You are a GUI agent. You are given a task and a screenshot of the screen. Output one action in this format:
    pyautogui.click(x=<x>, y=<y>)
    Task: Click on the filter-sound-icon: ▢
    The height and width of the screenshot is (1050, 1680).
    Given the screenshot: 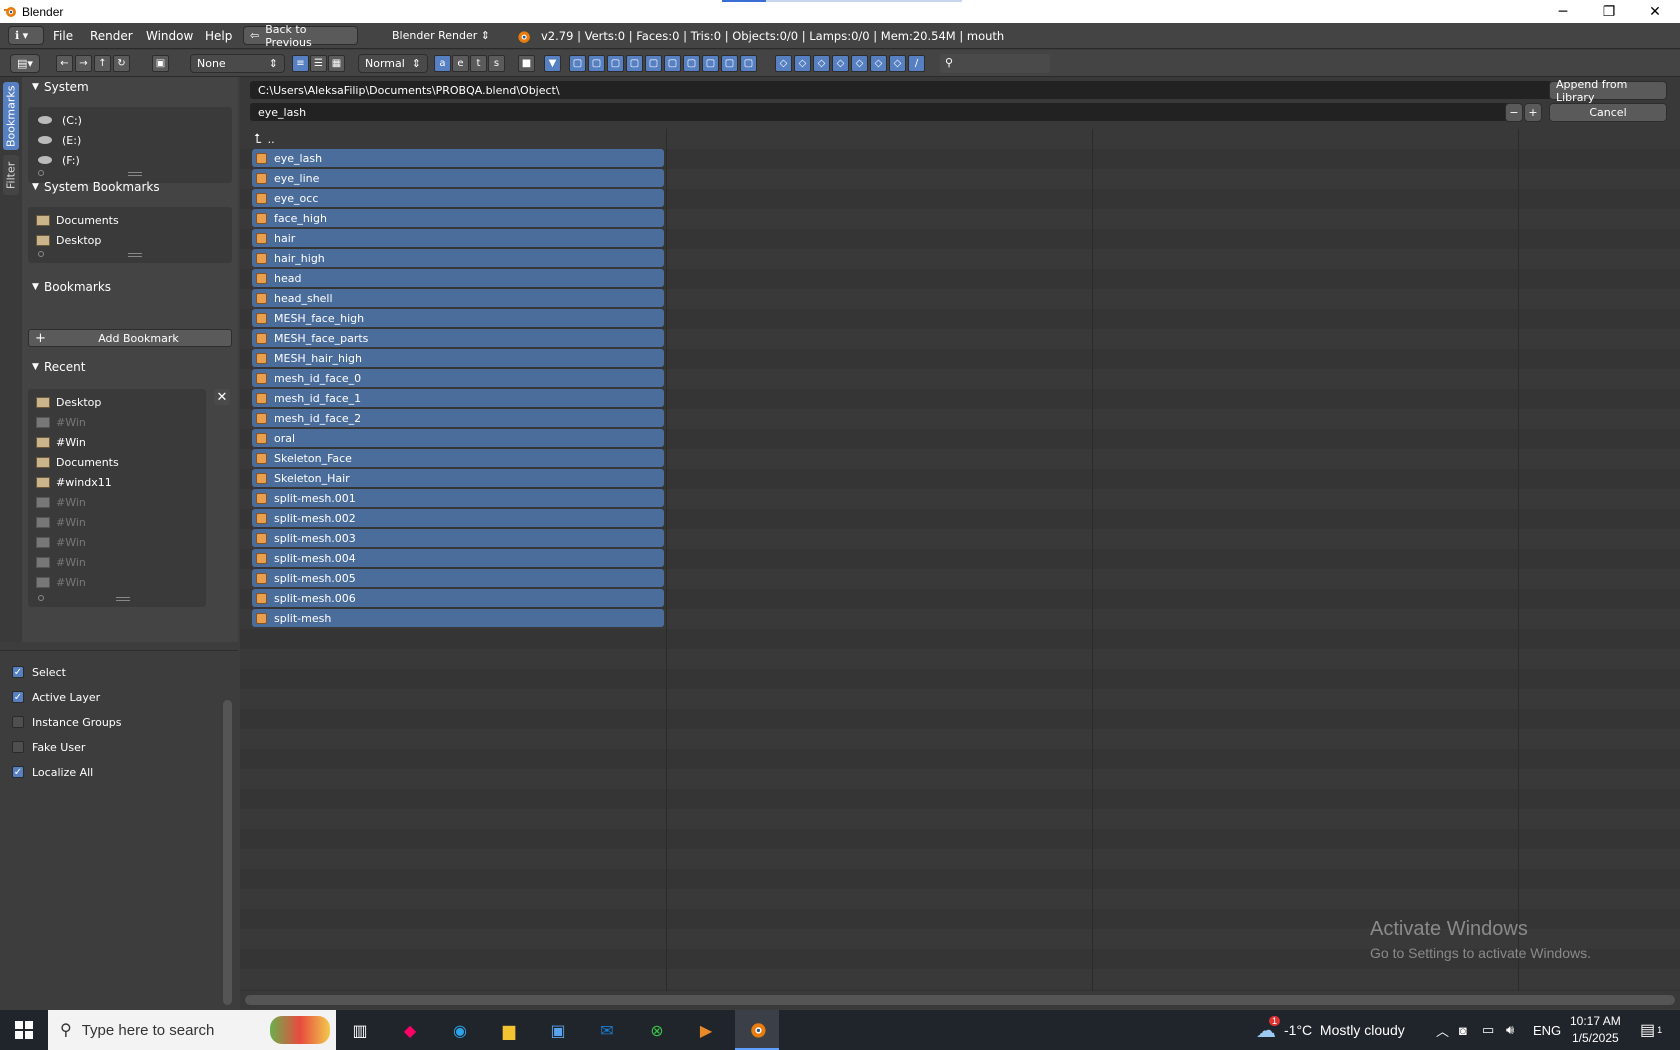 What is the action you would take?
    pyautogui.click(x=710, y=64)
    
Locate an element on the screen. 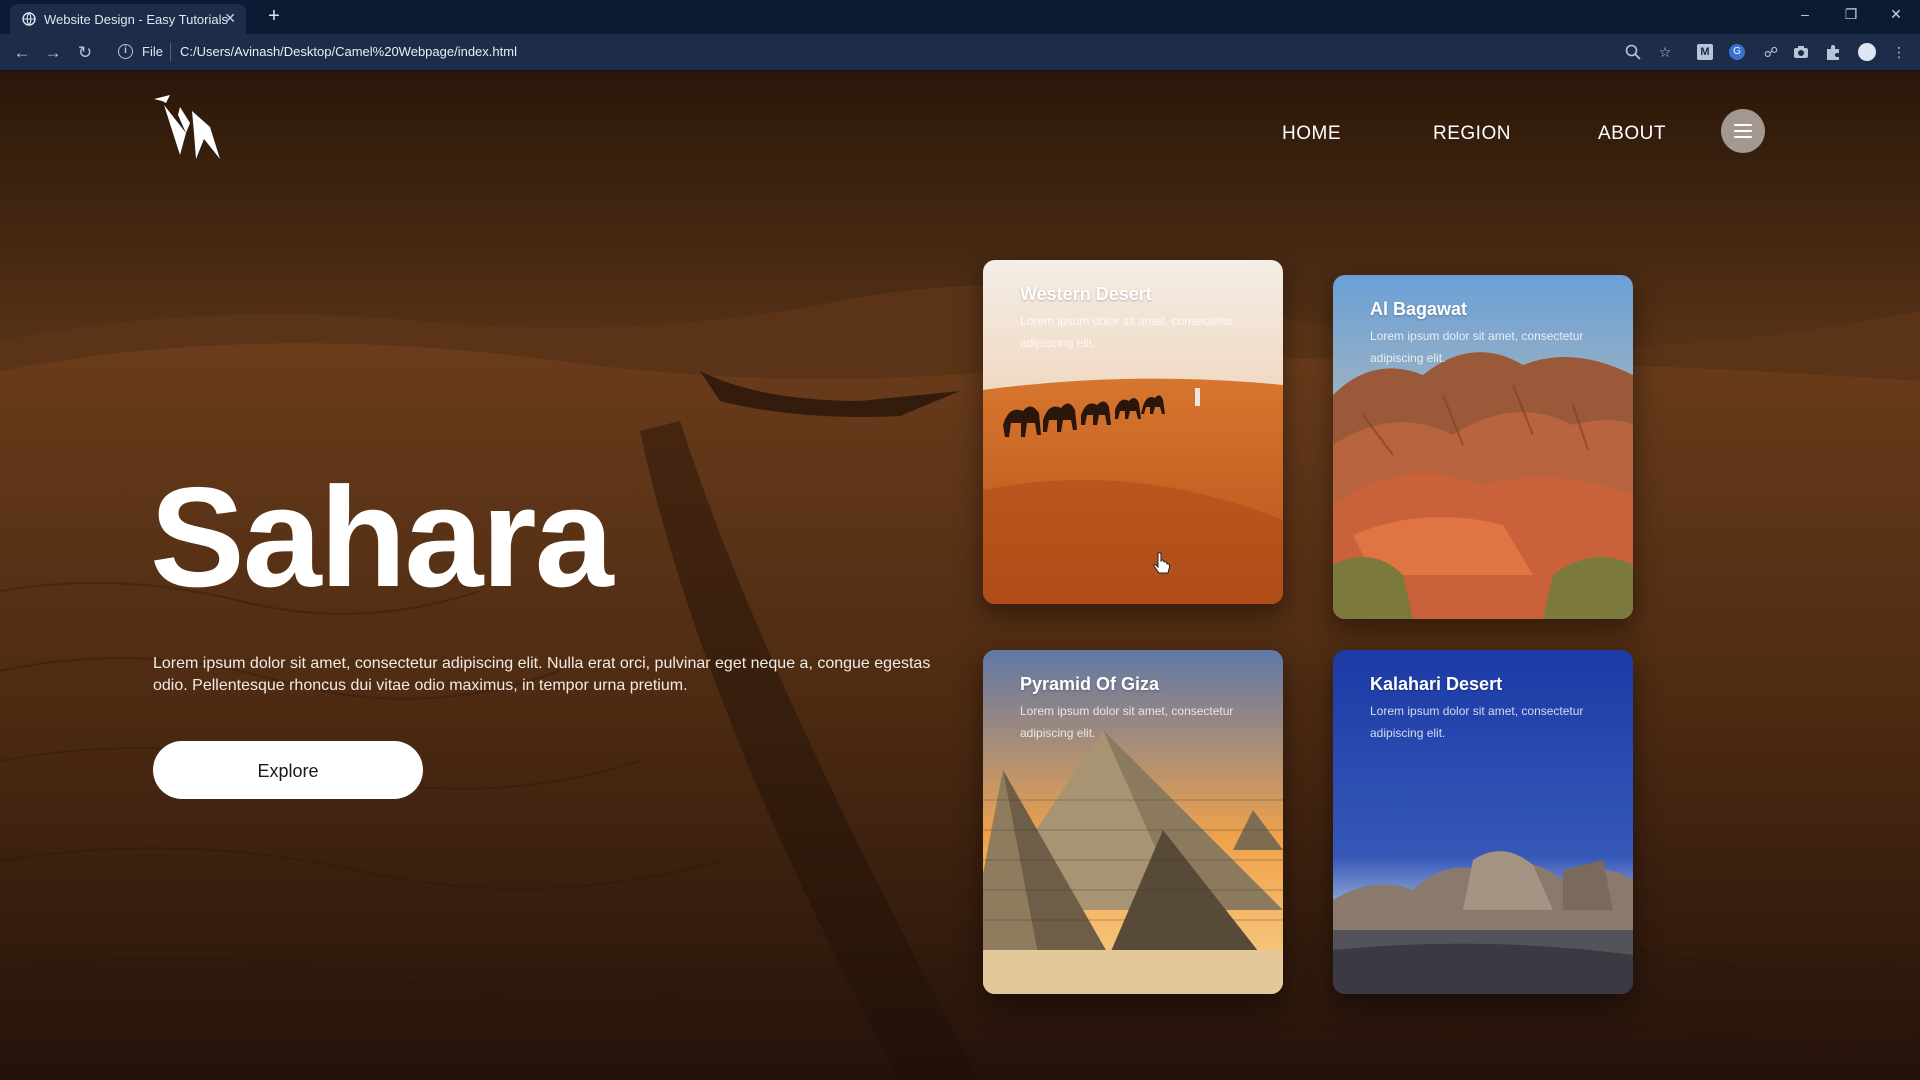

ACTIVITY:
Copy out every line from the beginning of the data down through the line containing "The height and", reproducing each one without change.

RESPONSE BOX:
You are a GUI agent. You are given a task and a screenshot of the screen. Output one action in this format:
    pyautogui.click(x=<x>, y=<y>)
    Task: Click on the filter-sound-icon: ▢
    The height and width of the screenshot is (1050, 1680).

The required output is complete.